Judicial tribunals, sitting under the authority of this unlawful contract or constitution, are bound, equally with other men, to declare it, and all unjust enactments passed by the government in pursuance of it, unlawful and void. These judicial tribunals cannot, by accepting office under a government, rid themselves of that paramount obligation, that all men are under, to declare, if they declare anything, that justice is law; that government can have no lawful powers, except those with which it has been invested by lawful contract; and that an unlawful contract for the establishment of government, is as unlawful and void as any other contract to do injustice.

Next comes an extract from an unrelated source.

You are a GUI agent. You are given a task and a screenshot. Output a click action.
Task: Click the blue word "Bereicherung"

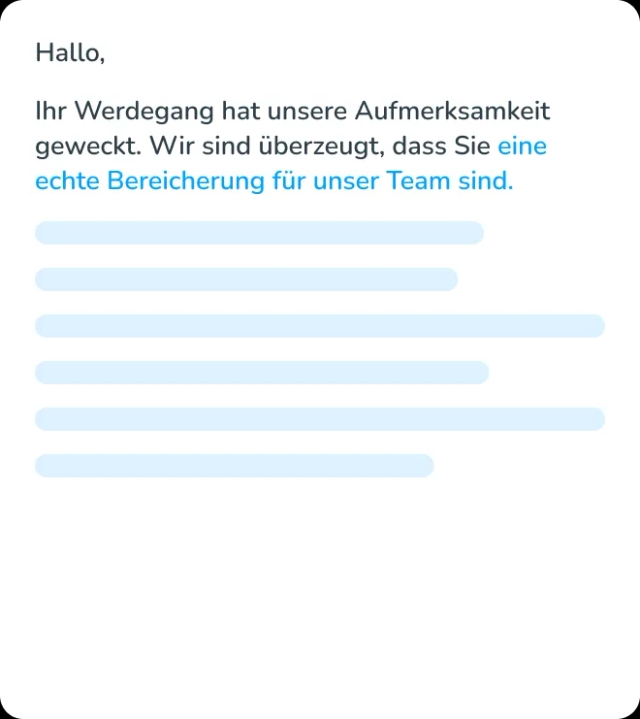(x=186, y=181)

No oaths, which judicial or other officers may take, to carry out and support an unlawful contract or constitution of government, are of any moral obligation. It is immoral to take such oaths, and it is criminal to fulfil them. They are, both in morals and law, like the oaths which individual pirates, thieves and bandits give to their confederates, as an assurance of their fidelity to the purposes for which they are associated. No man has any moral right to assume such oaths; they impose no obligation upon those who do assume them; they afford no moral justification for official acts, in themselves unjust, done in pursuance of them.
If these doctrines are correct, then those contracts of government, state and national, which we call constitutions, are void, and unlawful, so far as they purport to authorize, (if any of them do authorize,) anything in violation of natural justice, or the natural rights of any man or class of men whatsoever. And all judicial tribunals are bound, by the highest obligations that can rest upon them, to declare that these contracts, in all such particulars, (if any such there be,) are void, and not law. And all agents, legislative, executive, judicial and popular, who voluntarily lend their aid to the execution of any of the unlawful purposes of the government, are as much personally guilty, according to all the moral and legal principles, by which crime, in its essential character, is measured, as though they performed the same acts independently, and of their own volition.

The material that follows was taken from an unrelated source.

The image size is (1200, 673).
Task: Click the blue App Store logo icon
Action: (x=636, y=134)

Such is the true character and definition of law. Yet, instead of being allowed to signify, as it in reality does, that natural, universal and inflexible principle, which has its origin in the nature of man, keeps pace everywhere with the rights of man, as their shield and protector, binds alike governments and men, weighs by the same standard the acts of communities and individuals, and is paramount in its obligation to any other requirement which can be imposed upon men—instead, I say, of the term law being allowed to signify, as it really does, this immutable and overruling principle of natural justice, it has come to be applied to mere arbitrary rules of conduct, prescribed by individuals, or combinations of individuals, self-styled governments, who have no other title to the prerogative of establishing such rules, than is given them by the possession or command of sufficient physical power to coerce submission to them.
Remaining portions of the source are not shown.